The producer has a genuine state machine decision it cannot make without the ack: has responsibility for this message transferred to the broker, or does it remain mine? Without the ack, the message must be retained for potential retransmission. With the ack, it can be released. This decision is immediate and binary. It cannot be deferred without losing correctness.
This is commitment boundary waiting, and it is categorically different from synchronous RPC. In synchronous RPC, the caller waits for computation it will eventually need, blocking out of habit rather than necessity. In commitment boundary waiting, the caller has a state machine transition it genuinely cannot make without this specific signal, and deferring the decision means losing the correctness guarantee the wait was designed to provide.
The test is one question: does the caller have a state machine transition it cannot make correctly without this signal, before it does anything else? If yes, the wait is honest. If the caller could proceed — with degraded output, with a different strategy, with the result consumed later when it arrives — the synchrony is a choice whose cost should be understood and owned.
Conclusion
The synchronous model was a rational choice in 1984 for a specific set of conditions: limited hardware, immature async runtimes, high coordination cost, and distributed systems small enough that the coupling consequences were manageable. It became the industry default through Sun RPC and was then entrenched at civilizational scale by REST and the ecosystem that grew around it.

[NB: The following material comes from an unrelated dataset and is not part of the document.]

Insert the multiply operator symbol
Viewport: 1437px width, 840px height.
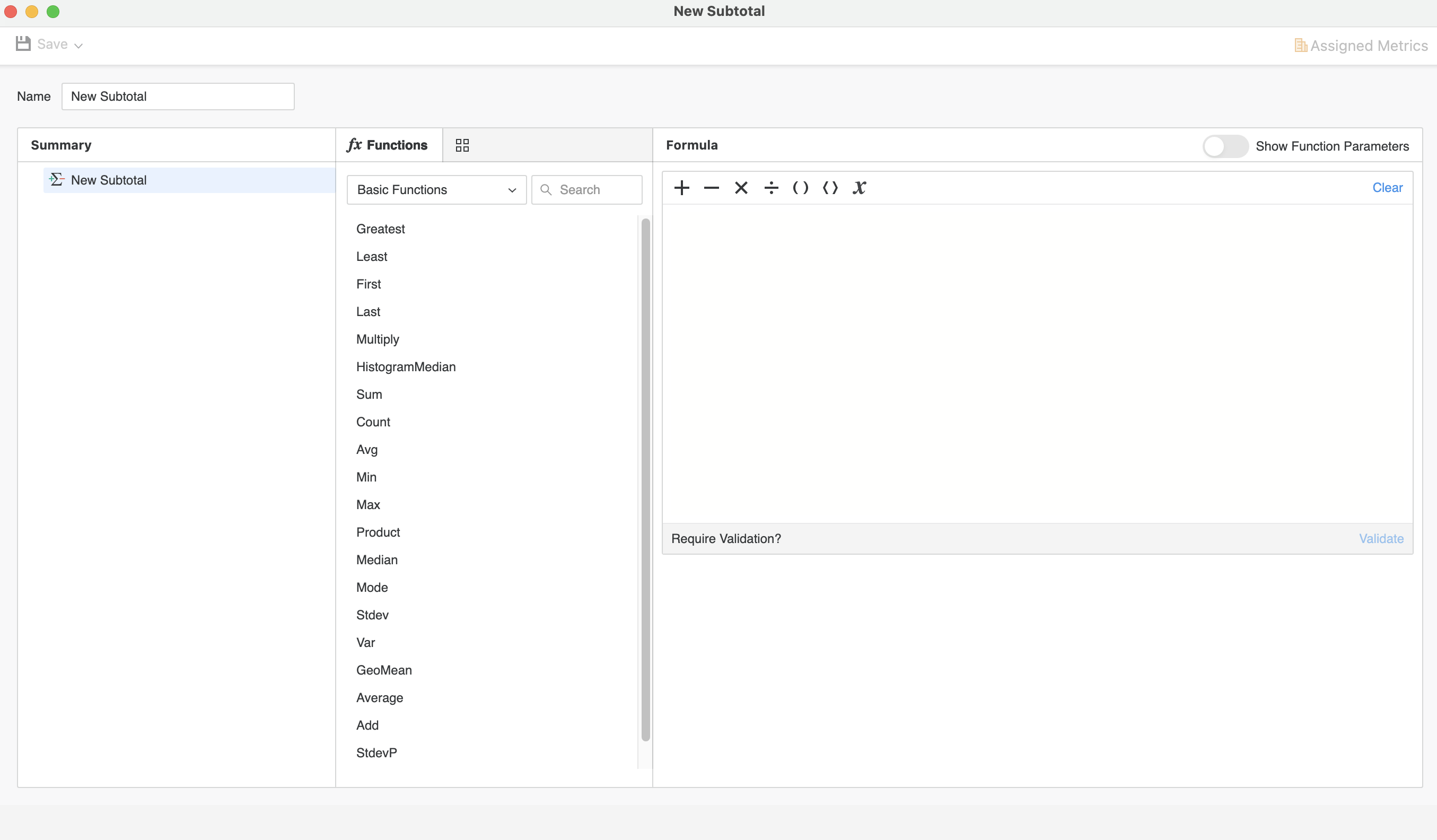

The hardware conditions that supported it have changed. The runtime conditions that required it have changed. The infrastructure conditions that made the async alternative expensive have changed. What has not changed is the default — and a default that no longer reflects the conditions it was chosen for is not a default.
The synchronous call is not inherently wrong. It is a choice with a specific cost, and that cost should be made consciously. Treating it as the natural way to build distributed systems is how systems accumulate the coupling, the failure modes, and the resilience debt that follows from it. The physics was always async. The question is when the programming model catches up.